• [Task directions]:
Repeat exactly the lines below that lie between the line with "Screen dimensions: 960x720" and the line with "You are a computer-use agent. The", counting both of those lines as part of the answer.

==== Provided material ====

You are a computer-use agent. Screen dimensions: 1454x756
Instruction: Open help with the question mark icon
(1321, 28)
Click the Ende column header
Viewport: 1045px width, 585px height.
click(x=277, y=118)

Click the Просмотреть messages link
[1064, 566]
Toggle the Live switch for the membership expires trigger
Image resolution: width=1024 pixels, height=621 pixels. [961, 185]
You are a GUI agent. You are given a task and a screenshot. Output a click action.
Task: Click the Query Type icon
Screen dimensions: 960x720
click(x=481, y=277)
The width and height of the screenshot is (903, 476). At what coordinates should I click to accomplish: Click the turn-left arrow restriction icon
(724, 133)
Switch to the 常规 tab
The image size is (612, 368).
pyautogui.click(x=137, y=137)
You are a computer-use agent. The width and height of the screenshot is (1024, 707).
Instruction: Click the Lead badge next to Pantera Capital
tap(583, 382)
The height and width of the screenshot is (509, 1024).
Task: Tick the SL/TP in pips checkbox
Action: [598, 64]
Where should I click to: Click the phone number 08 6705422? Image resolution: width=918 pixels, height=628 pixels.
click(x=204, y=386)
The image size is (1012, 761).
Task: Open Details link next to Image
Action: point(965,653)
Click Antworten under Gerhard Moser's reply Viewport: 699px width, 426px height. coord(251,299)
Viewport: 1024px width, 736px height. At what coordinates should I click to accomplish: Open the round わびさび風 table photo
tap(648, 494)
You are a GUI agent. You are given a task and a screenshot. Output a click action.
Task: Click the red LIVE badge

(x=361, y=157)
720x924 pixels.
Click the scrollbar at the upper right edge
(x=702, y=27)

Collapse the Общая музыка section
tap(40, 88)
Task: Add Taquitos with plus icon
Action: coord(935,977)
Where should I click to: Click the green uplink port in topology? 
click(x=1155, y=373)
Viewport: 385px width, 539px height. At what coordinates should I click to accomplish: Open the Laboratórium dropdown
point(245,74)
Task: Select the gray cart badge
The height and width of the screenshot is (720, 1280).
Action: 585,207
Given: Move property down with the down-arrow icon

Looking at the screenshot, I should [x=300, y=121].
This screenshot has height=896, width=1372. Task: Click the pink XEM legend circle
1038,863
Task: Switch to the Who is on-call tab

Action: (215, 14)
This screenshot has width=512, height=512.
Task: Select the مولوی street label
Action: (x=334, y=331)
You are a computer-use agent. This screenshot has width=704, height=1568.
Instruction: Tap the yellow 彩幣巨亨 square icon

====

• [Exercise output]:
Screen dimensions: 960x720
click(x=481, y=277)
The width and height of the screenshot is (903, 476). At what coordinates should I click to accomplish: Click the turn-left arrow restriction icon
(724, 133)
Switch to the 常规 tab
The image size is (612, 368).
pyautogui.click(x=137, y=137)
You are a computer-use agent. The width and height of the screenshot is (1024, 707).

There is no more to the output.